◆ 抜粋本文:
•••••
労働新聞 2002年12月5日号 通信・投稿

職場は合理化のデパート

春闘のたびに労働強化
労組は組合精神を貫け

バス運転手 森井 司

 私は路線バスの運転手で、労働組合は私鉄総連(PRU)加盟です。近年、私たちの職場は経済不況の長期化と規制緩和などを口実にリストラ「合理化」の嵐が吹き荒れて、戦後私たち私鉄の労働者が血と汗で闘いとってきた労働条件が1つひとつ改悪され、奪われています。
 特にバス部門に対する「合理化」の攻撃は、鉄道部門より激しく、もうこれ以上「合理化」するところがないというほどのすさまじいもので、「合理化」のデパートのようです。
 最近の春闘では、賃上げと引き換えに「合理化」を受け入れることが当たり前となり、賃上げが真の賃上げにならず、逆に春闘のたびに労働強化が進んでいます。
 96年4月に北九州市内の高速道路を走行していた路線バスの運転手が運転中に死亡するというショッキングな事件がありましたが、私たちも、もう人ごととはいえない状況になってきています。
•••••
◆ 抜粋データ:
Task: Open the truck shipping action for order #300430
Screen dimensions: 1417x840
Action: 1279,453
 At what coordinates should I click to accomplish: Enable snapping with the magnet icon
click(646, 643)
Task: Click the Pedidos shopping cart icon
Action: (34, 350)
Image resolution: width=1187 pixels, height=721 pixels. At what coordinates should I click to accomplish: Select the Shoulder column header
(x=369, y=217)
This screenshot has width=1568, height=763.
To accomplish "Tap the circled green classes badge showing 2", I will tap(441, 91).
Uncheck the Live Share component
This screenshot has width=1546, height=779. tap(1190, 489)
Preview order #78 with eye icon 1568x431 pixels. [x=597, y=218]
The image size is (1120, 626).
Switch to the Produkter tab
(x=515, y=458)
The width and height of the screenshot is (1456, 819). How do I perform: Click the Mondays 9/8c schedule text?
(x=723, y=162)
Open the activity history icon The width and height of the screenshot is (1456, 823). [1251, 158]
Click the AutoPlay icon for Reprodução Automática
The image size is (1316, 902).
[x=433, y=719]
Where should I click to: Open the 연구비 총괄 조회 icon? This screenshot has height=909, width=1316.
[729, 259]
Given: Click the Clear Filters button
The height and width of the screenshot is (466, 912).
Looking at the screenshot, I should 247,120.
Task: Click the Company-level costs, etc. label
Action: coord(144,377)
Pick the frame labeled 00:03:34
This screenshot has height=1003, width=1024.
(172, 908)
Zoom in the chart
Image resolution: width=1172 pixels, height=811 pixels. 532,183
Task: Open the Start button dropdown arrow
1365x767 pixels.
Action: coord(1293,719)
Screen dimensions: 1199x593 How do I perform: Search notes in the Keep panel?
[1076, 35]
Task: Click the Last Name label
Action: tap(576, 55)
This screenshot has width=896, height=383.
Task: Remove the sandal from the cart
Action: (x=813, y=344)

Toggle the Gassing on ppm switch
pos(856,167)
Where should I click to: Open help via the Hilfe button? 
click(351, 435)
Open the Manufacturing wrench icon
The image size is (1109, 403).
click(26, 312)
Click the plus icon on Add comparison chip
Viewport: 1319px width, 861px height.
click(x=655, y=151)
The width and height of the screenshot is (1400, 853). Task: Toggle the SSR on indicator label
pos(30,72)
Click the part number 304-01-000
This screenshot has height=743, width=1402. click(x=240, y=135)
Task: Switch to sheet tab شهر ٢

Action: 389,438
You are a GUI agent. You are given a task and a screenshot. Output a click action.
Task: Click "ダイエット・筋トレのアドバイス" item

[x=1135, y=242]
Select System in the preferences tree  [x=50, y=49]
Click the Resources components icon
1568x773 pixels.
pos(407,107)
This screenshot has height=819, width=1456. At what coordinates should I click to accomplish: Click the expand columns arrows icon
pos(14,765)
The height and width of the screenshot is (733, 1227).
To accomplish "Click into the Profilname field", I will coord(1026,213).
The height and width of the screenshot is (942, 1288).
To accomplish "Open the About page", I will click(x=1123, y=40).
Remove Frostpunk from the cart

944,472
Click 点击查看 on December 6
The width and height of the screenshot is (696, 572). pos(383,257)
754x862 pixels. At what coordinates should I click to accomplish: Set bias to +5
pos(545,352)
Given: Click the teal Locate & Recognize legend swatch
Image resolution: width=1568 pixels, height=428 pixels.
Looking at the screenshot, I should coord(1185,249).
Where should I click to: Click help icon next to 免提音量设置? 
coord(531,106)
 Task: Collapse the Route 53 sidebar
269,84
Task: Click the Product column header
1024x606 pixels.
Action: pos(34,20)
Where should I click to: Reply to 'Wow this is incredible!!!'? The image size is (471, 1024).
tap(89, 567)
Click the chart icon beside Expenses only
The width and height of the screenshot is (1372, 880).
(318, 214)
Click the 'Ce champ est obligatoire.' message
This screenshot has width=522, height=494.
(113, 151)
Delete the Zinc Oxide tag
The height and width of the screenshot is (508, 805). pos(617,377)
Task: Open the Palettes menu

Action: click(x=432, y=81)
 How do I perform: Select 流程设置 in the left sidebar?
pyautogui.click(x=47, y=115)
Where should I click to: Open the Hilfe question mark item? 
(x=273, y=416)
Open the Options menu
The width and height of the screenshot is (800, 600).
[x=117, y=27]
•••••
◆ 設問 1:
バス運転手の投稿で、投稿者名より前に掲げられている見出しをすべて列挙せよ。
◆ 設問 2:
バス運転手の投稿の本文を、最後の文の後から書き継げ。

◆ 最終結果 1:
職場は合理化のデパート
春闘のたびに労働強化
労組は組合精神を貫け

◆ 最終結果 2:
 リストラ「合理化」は、労働者の健康を破壊し、命を奪い、その家族までも悲しみのどん底に突き落とし、公共交通の安全を脅かすだけでなく、多くの人命が失われる大事故にもつながることです。
 私たち労働者は、労働基準法や労働安全衛生法などで、一応は賃金と安全、健康などを守るとともに快適な職場環境の形成と促進を約束されていますが、現状のような劣悪な労働環境になっているのは、なんといってもそれを担う労働組合の弱体化・右傾化が一番の原因だと思うのです。
 これらを打破し、運動を前進させるには、まず労働組合が組合精神を貫くことと、組合民主主義を順守することができる組織に再構築することがいちばん大事なことであると、私は思う。「連合の意識改革なくして、われわれの未来はない!」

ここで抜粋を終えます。